:: AIM OF THE EXERCISE ::
Beginning at the line that contains "Task: Click the blue Preguntar button", transcribe the remaining lines of the listing exactly; include the final line and omit everything before.

#### SOURCE RECORDS

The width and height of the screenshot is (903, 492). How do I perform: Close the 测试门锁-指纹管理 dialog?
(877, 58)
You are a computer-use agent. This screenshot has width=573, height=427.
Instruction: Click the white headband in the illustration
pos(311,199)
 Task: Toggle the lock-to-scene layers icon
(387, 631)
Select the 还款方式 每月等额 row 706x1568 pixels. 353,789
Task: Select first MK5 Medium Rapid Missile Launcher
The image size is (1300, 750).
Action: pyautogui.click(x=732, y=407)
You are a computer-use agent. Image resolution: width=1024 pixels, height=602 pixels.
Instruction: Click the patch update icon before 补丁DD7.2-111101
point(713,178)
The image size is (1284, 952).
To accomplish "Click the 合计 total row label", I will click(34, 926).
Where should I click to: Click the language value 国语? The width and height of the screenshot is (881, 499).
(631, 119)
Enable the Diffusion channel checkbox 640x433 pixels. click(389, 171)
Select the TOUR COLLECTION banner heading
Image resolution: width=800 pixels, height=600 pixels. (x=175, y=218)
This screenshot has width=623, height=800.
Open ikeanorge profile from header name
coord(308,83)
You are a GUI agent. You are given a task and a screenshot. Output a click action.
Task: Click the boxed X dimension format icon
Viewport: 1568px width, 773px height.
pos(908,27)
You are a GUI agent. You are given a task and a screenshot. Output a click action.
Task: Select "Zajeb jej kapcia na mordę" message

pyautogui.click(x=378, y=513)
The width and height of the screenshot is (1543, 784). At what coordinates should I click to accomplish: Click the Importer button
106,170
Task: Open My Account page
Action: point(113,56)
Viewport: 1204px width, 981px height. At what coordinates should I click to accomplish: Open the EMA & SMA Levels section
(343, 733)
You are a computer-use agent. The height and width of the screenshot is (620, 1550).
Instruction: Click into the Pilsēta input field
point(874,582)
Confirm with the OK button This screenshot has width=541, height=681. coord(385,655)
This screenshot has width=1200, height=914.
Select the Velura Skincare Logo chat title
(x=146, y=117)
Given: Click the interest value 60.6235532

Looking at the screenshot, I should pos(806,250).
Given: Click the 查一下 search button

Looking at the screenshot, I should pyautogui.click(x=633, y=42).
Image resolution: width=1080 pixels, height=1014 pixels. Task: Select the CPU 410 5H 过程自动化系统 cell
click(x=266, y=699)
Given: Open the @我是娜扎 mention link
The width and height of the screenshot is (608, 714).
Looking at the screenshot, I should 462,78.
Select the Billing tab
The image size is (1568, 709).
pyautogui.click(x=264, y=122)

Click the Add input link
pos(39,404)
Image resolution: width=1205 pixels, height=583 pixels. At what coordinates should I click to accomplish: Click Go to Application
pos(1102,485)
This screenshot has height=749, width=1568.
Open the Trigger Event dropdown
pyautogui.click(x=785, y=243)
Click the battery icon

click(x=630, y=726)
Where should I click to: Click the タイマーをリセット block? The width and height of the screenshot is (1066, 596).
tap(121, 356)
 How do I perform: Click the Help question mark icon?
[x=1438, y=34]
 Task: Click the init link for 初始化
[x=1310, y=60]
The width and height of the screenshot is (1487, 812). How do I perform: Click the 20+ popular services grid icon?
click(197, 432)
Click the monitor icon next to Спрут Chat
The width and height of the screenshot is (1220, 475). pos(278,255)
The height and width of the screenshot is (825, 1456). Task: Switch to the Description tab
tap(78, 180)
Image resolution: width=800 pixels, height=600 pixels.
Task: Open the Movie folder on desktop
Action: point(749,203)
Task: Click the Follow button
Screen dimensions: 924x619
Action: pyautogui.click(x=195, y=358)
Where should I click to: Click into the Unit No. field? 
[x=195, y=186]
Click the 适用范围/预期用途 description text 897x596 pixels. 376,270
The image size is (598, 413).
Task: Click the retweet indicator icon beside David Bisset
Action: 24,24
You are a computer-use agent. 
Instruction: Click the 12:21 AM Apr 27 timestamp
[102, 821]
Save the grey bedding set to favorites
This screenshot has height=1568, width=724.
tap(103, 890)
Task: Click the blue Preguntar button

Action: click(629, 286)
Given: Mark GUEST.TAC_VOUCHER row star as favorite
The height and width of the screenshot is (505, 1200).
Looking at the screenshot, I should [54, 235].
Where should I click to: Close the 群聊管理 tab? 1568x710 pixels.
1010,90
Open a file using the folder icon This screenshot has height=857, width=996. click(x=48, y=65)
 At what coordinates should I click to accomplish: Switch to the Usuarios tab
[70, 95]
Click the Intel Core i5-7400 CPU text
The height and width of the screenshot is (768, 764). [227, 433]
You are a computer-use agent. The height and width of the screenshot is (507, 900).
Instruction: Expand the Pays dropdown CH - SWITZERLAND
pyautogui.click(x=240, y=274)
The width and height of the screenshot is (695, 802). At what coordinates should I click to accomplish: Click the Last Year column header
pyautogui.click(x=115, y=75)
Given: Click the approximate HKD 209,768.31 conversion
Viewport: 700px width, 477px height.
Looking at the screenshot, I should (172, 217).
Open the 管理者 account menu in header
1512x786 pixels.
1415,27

########

:: FINAL ANSWER ::
Task: Click the blue Preguntar button

Action: click(629, 286)
Given: Mark GUEST.TAC_VOUCHER row star as favorite
The height and width of the screenshot is (505, 1200).
Looking at the screenshot, I should [54, 235].
Where should I click to: Close the 群聊管理 tab? 1568x710 pixels.
1010,90
Open a file using the folder icon This screenshot has height=857, width=996. click(x=48, y=65)
 At what coordinates should I click to accomplish: Switch to the Usuarios tab
[70, 95]
Click the Intel Core i5-7400 CPU text
The height and width of the screenshot is (768, 764). [227, 433]
You are a computer-use agent. The height and width of the screenshot is (507, 900).
Instruction: Expand the Pays dropdown CH - SWITZERLAND
pyautogui.click(x=240, y=274)
The width and height of the screenshot is (695, 802). At what coordinates should I click to accomplish: Click the Last Year column header
pyautogui.click(x=115, y=75)
Given: Click the approximate HKD 209,768.31 conversion
Viewport: 700px width, 477px height.
Looking at the screenshot, I should (172, 217).
Open the 管理者 account menu in header
1512x786 pixels.
1415,27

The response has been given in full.